Just as we can grow in understanding the God to whom the Scriptures bear witness, we can also grow in understanding how God calls us to confront white supremacy today. We believe that God is still speaking, still stirring people to confront sin and falsehood, still illuminating us in the power of the Spirit. What does listening for God’s life-giving word look like in response to the death-dealing ways of white supremacist ideology and violence? I believe that Christians, and right now white Christians especially, can begin to listen for God’s voice today by listening in good faith to people of color share about their experiences of white supremacist terror in America.

One of my favorite prophetic voices of our time is the Rev. Dr. William Barber II, who along with Presbyterian minister the Rev. Dr. Liz Theoharis, has revived The Poor People’s Campaign that Dr. Martin Luther King, Jr. initiated in the last year of his life. Two summers ago, Princeton Presbyterians hosted a book club for students and young adults that read Barber’s book The Third Reconstruction. He calls for a recovery of the idea of fusion coalitions from the First Reconstruction after the Civil War. According to Barber, “Between 1865 and 1900, interracial alliances in every Southern state arose to advance public education, protect the right to vote, and curb corporate power by reaching across the color line” (Barber, The Third Reconstruction, 116).

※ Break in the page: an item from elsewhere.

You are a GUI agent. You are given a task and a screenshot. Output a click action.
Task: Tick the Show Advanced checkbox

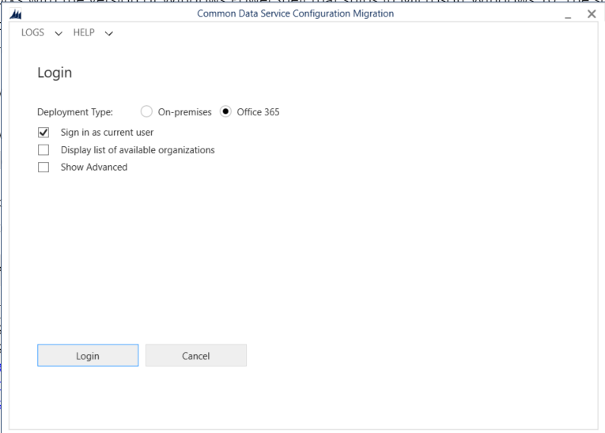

Groups at Nassau Presbyterian Church like the Mass Incarceration Task Force and the recently formed Anti-Racism Team are already exploring how to participate in networks and partnerships that confront the long histories of racial discrimination and terror in our country.

Committing to anti-racism work means that we are beginning the task of understanding uncomfortable truths we have so often hidden from. Listening to truth-tellers begins to dismantle the false realities and assumptions we’ve had about how destructive and demeaning the impact of white supremacy is in the United States. It’s a painful process, because sometimes we have to acknowledge our own complicity, our active participation knowingly and unknowingly in hurting, excluding, and frightening our neighbors.

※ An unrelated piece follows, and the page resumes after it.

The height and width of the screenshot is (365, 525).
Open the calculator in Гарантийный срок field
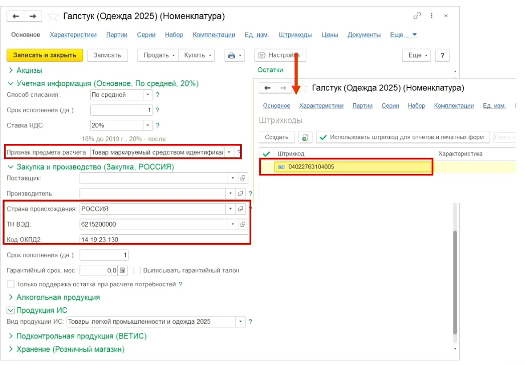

But that repentance, the turning away from white supremacy’s sinful ways toward God’s ways, is a process of growing in relationship with God and our neighbors. It is an introduction to new depths of empathy and solidarity, of loving and being loved. God’s Word, Jesus Christ, comes alive among us through the power of the Holy Spirit when we commit ourselves to saying “no” to the words and actions that demean and destroy human life. God calls us today to the creative work of justice, speaking and walking in ways that reject white supremacist extremism, and affirm the dignity and voice of every human being.